The "Select a Game" flow:
Recycled Layouts: For the sake of consistency and engineering workload, I recycled as many layouts as possible. In this case, a user becomes familiar with posting a game. When they go back to edit a game, the layout is nearly identical.
Player and team feedback: Skill level feedback will be critical to Scout providing good matches. As with apps like Uber and Lyft, Scout forces users to rate the player or team they recently played with. New users initially set their own skill level, but once they hit a certain feedback threshold, their self-rating will be replaced with a user rating. In the future, new players may have a badge or different appearance to communicate that their skill level is self-rated. As for the etiquette rating, this helps us to keep players with good sportsmanship at the top of the list to be recruited. This feature was born out of years of mediating sportsmanship issues in our Facebook Group.

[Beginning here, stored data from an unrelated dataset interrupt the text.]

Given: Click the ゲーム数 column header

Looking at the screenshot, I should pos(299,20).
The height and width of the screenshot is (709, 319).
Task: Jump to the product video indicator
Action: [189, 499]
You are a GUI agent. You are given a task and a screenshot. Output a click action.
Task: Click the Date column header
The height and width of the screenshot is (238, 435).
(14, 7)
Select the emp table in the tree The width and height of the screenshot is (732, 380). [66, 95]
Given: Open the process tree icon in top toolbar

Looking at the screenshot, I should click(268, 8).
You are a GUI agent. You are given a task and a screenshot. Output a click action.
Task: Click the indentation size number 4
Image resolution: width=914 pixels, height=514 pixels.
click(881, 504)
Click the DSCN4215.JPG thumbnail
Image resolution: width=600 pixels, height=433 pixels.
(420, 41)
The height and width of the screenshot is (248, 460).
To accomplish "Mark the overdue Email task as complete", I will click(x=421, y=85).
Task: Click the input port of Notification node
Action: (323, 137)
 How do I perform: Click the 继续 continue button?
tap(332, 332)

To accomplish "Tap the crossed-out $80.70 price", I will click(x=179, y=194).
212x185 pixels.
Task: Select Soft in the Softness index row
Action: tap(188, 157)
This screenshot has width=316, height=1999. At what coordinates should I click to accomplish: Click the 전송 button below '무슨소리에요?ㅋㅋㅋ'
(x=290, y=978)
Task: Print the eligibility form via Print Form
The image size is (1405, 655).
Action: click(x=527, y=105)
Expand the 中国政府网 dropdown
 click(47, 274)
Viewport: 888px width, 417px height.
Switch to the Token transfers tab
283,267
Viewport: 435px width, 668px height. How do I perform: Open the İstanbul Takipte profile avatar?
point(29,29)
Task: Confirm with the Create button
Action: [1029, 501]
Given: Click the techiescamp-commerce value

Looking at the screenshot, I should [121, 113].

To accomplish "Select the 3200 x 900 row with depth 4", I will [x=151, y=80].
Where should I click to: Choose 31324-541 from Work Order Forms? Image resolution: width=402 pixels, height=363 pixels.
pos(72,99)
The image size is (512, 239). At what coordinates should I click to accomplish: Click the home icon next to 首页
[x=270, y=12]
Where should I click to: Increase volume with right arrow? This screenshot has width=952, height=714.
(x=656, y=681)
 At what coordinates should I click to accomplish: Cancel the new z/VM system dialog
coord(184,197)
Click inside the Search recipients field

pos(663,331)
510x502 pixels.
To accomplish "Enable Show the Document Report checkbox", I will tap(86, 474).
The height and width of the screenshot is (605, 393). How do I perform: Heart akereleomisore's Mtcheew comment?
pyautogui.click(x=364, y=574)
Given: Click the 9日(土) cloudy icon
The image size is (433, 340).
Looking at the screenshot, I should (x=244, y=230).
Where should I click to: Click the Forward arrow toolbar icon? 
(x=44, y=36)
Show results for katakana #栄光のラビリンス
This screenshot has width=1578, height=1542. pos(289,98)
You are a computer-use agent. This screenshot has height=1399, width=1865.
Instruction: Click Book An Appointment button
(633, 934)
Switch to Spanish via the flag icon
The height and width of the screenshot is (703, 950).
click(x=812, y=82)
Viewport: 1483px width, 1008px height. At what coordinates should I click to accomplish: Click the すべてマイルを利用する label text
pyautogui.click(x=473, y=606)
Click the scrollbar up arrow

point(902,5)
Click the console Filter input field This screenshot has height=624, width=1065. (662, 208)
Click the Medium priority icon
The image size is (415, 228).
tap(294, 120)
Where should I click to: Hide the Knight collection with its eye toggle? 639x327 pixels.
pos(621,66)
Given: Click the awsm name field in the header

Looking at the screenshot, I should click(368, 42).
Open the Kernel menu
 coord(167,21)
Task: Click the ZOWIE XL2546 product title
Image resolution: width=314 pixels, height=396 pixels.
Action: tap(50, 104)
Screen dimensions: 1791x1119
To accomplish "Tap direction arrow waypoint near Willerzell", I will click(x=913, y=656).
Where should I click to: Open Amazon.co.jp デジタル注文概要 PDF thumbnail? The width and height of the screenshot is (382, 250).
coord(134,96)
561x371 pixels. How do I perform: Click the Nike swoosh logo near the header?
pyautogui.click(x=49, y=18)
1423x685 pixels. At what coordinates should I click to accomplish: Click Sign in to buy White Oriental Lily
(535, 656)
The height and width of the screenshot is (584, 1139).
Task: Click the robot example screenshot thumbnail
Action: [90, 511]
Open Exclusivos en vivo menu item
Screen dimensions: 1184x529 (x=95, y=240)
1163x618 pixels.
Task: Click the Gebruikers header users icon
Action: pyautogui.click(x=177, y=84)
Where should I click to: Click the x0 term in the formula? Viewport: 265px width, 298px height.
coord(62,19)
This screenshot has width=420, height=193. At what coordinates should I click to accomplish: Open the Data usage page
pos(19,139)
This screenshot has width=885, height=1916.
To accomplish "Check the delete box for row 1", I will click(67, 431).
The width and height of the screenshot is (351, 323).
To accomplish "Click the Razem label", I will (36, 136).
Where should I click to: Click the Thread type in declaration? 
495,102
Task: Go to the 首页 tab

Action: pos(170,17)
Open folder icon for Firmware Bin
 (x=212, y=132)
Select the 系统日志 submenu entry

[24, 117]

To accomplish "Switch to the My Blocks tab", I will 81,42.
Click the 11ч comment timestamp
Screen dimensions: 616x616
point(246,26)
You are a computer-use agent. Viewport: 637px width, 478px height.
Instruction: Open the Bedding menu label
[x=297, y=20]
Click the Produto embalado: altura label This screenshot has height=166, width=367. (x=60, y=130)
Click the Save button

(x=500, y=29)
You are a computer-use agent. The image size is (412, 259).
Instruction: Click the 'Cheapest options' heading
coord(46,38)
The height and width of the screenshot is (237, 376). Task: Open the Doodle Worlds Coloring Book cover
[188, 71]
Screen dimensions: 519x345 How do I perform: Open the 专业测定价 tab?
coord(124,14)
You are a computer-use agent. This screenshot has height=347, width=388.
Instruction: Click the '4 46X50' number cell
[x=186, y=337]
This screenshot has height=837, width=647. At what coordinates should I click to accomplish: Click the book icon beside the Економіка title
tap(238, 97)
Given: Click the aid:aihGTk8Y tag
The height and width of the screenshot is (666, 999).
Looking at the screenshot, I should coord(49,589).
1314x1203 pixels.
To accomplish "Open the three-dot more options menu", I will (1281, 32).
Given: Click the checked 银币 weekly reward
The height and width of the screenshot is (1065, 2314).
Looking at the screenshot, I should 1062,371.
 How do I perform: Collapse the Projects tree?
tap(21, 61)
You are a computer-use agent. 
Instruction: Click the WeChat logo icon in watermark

My role on this project is broader than some of my professional Product Design work. I've done user research, pitched and worked on the idea at Startup Weekend, built a community of users ready to beta the app, and rallied an engineering team.
From a product perspective, I spent a lot of time working with friends to dream up the perfect future version of Scout. Understanding where I want the product to go (while leaving room for user data/feedback) helps me to make decisions on first steps. So began stripping back to the MVP (or MLP).
One thing is for sure: no other app is providing a service that matches players to games. So I decided that would be the focus, the rest would either supplement that, or wait for a future version.
A sketch of the MVP feature/flow map:
Minimum loveable product means we need to delight our users during our first at-bat. This feature is important to me because I believe it will impress our users and plant a seed for better matches long term. A closer look at the decision to rate players on two qualities:
An earlier iteration of the App Map with many unanswered questions jotted down during the exploration. Also, another shameless Swipies plug:
In keeping the MVP as lean as possible, we brainstormed back and forth on a few features we know we want to build up in the next release. Sketches below show the debate on how deep a manager can go to review the people who have requested to join their game, and how (or whether) those requests are grouped.
Sketch for wireframing and UI:
Principle for communicating interaction with engineering:
Like anyone with an idea, I have so much I’d like to do with future features. My ideal next steps would be: in-app messaging and overall automation of the confirmation process, adding teams (that players can belong to and ratings can be associated with) and RSVPs to the app so everything is managed in one place, and allowing favoriting of players so that a manager can reach out to their own personal bench before going public with their game listing.
But first, we are developing on our beta and will react to the data we collect to influence our next release.